GEAPRESS – La preda ambita continua ad essere il coniglio. Sta di fatto che nelle ore immediatamente antecedenti la pre apertura della caccia e giorno 2 settembre, le Guardie Italcaccia (Nucleo Operativo Provinciale di Palermo) hanno fermato quattro persone, in due diverse operazioni, in atto di bracconaggio. Il primo intervento è avvenuto il 31 agosto, nella notte che ha preceduto l’apertura della caccia, tra Ciminna e Ventimiglia. Tre persone, una sola delle quali in possesso del fucile e sprovvisto, si scoprirà dopo, di porto d’armi. Un secondo soggetto, invece, armeggiava con un faro di fattura artigianale con l’evidente scopo di abbagliare e così bloccare i conigli. Il faro era alimentato da una batteria montata su un trolley da viaggio.

I bracconieri alla vista delle Guardie, hanno tentato la fuga ma sono stati bloccati dopo pochi metri. Sul posto sono intervenuti anche i Carabinieri della Stazione di Baucina. I tre, denunciati alla Procura della Repubblica di Termini Imerese, hanno subìto il sequestro del fucile, di alcune cartucce calibro 12 a munizione a palla singola, di alcune cartucce calibro 12 a piombo, due coltelli a serramanico, zaini, giubbini e del faro usato per accecare i selvatici.

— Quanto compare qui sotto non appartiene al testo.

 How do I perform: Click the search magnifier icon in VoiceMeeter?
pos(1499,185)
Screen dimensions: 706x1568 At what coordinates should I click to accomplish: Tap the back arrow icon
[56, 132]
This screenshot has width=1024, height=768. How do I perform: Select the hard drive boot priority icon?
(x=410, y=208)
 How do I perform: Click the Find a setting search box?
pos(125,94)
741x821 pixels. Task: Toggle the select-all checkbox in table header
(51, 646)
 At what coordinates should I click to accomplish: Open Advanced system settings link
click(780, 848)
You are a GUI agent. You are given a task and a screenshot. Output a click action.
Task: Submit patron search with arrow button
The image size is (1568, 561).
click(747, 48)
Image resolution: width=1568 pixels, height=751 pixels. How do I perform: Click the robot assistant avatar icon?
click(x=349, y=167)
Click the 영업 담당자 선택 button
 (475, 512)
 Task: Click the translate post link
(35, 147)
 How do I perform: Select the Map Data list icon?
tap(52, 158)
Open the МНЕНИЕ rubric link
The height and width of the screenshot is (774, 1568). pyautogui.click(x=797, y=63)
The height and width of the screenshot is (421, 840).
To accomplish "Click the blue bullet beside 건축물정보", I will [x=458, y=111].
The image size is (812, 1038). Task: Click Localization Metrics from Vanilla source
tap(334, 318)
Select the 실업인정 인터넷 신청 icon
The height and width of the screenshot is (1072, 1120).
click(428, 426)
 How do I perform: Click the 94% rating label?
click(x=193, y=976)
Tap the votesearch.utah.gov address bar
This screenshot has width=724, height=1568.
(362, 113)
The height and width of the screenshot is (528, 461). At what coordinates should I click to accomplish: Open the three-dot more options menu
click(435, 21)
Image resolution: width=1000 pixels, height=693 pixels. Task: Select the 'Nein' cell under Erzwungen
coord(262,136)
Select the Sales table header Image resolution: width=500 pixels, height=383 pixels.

Più pericoloso, invece, quanto successo il due settembre nelle campagne di Caccamo, sempre in provincia di Palermo, nei pressi della diga Rosamarina. Le Guardie del Nucleo Operativo notavano, in montagna, un cacciatore. Alla richiesta dei documenti, però, l’uomo puntava loro il fucile minacciando di sparare. La zona particolarmente impervia ha consentito una prima fuga dell’uomo mentre le Guardie venatorie, congiuntamente ai Carabinieri della Stazione di Caccamo, nel frattempo avvisati, iniziavano le ricerche. Non vi erano altro vie di fuga che non la stessa montagna, dove, nel versante opposto, risultava essere stato posteggiato un fuoristrada. Gli accertamenti di rito hanno consentito di rintracciare il proprietario e procedere così alla perquisizione sia del mezzo che dell’abitazione dell’uomo. Veniva così rintracciato il fucile e le munizioni detenute illegalmente. Il soggetto, infatti, già con precedenti specifici, era privo di porto d’armi.